Thanks for the reply. I am just trying to get a feel as to whether the integrator had converged to a solution and if I could get any info out of the termination reporter but it seems the integrator was running to completion.

I do have one question that I have come across since... Do you know what some common reasons why the following error would be returned and what measures I could take to help? I am running the forward simulation in an objective function and the integrator successfully terminates many many times until sometimes it fails. The exception I get is shown below.

Code: Select all

OptimizationExample.cpp Caught exception :
SimTK Exception thrown at Differentiator.cpp:350:
  A user function threw an exception when invoked by Differentiator.  The exception message was: SimTK Exception thrown at AbstractIntegratorRep.cpp:407:
  Integrator step failed at time 13.6459213651765 apparently because:
SimTK Exception thrown at AbstractIntegratorRep.cpp:519:
  Error detected by Simbody method AbstractIntegrator::takeOneStep(): Unable to advance time past 13.6459.
  (Required condition 't1 > t0' was not met.)
Any help or tips would be great.

Cheers
Tom

Re: integrator convergence and termination

Posted: Sun Mar 17, 2013 3:14 pm
by sherm
Hi, Tom. Sorry that message is so obscure! In general it means that the integrator failed to take a step, so reduced the step size to try a smaller step, and then continued to fail no matter how small a step it attempted until the step size got down to zero.

Some random thoughts:

The most common cause of this problem is inability to satisfy some constraint to the required constraint tolerance. This might be due to constraints reaching an incompatible configuration, for example a prescribed motion that would require breaking a joint.

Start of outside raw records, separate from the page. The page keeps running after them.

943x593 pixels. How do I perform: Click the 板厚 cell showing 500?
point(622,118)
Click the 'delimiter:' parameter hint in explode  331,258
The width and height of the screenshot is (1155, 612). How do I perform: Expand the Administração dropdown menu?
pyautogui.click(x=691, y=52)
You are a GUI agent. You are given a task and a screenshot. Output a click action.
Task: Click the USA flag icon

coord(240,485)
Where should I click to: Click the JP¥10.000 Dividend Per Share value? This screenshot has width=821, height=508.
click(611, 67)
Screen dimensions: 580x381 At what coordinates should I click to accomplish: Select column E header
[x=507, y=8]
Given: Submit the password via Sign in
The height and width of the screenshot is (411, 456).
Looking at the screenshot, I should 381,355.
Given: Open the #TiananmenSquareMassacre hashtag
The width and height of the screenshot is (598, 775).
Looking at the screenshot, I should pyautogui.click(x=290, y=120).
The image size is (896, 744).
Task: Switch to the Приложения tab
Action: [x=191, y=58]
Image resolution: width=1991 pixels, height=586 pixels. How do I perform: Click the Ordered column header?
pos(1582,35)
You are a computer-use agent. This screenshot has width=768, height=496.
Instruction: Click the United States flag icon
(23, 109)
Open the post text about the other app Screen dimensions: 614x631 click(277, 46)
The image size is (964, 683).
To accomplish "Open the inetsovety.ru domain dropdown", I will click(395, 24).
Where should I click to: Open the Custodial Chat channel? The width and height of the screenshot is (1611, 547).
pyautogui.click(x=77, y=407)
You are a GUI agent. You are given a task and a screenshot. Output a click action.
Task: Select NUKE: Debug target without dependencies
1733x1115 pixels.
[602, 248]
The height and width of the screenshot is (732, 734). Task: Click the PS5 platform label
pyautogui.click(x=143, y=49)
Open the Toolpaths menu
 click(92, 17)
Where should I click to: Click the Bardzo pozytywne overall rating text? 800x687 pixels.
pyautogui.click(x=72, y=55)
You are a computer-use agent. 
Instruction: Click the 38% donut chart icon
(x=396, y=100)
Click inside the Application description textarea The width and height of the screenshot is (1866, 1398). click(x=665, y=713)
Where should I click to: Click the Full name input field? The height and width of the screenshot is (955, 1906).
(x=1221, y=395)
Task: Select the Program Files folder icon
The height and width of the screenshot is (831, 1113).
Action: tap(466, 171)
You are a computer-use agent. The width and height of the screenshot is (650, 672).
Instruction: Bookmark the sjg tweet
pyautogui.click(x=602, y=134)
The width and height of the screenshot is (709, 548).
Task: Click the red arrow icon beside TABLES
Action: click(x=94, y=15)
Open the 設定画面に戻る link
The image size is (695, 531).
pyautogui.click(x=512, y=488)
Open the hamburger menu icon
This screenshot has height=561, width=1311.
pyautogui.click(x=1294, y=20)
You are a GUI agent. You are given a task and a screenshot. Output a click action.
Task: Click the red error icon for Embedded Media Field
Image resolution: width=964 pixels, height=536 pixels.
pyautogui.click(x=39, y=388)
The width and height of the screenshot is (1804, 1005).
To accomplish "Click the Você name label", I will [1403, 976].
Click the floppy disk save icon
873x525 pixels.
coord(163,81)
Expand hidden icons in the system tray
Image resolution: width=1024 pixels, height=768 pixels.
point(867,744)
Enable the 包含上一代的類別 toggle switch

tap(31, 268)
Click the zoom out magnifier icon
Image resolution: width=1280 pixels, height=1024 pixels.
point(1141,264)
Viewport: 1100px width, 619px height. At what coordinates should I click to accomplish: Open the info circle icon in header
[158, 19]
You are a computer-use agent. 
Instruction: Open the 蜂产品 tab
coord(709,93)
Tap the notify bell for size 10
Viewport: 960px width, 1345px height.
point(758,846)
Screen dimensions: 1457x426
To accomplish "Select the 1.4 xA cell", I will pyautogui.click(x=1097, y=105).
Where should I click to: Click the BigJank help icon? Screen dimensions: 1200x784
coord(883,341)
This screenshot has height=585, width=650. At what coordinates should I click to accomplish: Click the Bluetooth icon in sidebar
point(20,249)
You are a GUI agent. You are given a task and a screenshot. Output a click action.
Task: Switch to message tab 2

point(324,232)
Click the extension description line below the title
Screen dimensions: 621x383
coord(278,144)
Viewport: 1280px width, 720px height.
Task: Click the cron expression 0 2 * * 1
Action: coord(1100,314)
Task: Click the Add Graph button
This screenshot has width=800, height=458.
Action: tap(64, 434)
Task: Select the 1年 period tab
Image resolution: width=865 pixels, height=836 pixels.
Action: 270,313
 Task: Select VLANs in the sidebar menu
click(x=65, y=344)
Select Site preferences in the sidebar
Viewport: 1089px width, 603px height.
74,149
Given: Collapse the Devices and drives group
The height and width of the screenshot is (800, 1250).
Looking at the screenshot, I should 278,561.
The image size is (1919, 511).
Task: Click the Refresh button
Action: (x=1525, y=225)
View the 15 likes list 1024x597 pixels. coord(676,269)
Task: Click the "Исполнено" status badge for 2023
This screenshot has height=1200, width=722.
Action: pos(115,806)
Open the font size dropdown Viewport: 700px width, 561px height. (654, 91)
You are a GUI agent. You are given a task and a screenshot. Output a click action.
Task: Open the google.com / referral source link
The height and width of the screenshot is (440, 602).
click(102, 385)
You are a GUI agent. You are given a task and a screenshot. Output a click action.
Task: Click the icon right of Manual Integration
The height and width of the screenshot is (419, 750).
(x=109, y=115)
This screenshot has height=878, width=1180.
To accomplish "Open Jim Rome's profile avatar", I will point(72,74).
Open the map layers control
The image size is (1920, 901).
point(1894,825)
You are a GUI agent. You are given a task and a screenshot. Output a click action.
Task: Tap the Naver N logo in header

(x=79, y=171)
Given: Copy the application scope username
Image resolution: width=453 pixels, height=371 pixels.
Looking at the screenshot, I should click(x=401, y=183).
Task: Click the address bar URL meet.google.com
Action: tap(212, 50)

A second possibility is the presence of a NaN or Infinity in the system derivatives. (In Debug mode you'll get an error message about that, but not in Release because it is expensive to check.) This might be due to a divide by zero, for example.

I notice that the failure you reported is being invoked from the Differentiator, meaning during calculation of the gradient for the optimizer. The Differentiator perturbs the optimization variables but unfortunately does not obey the limits on those variables so might perturb one slightly beyond its limit. You might want to check if something like that could be causing the integration failure.

Otherwise I would suggest that you try to find the exact values of the variables at which the failed forward dynamics occurred, and then try to run that simulation alone, without being inside the optimization loop. Then you could look at it and see what is happening at the point it fails.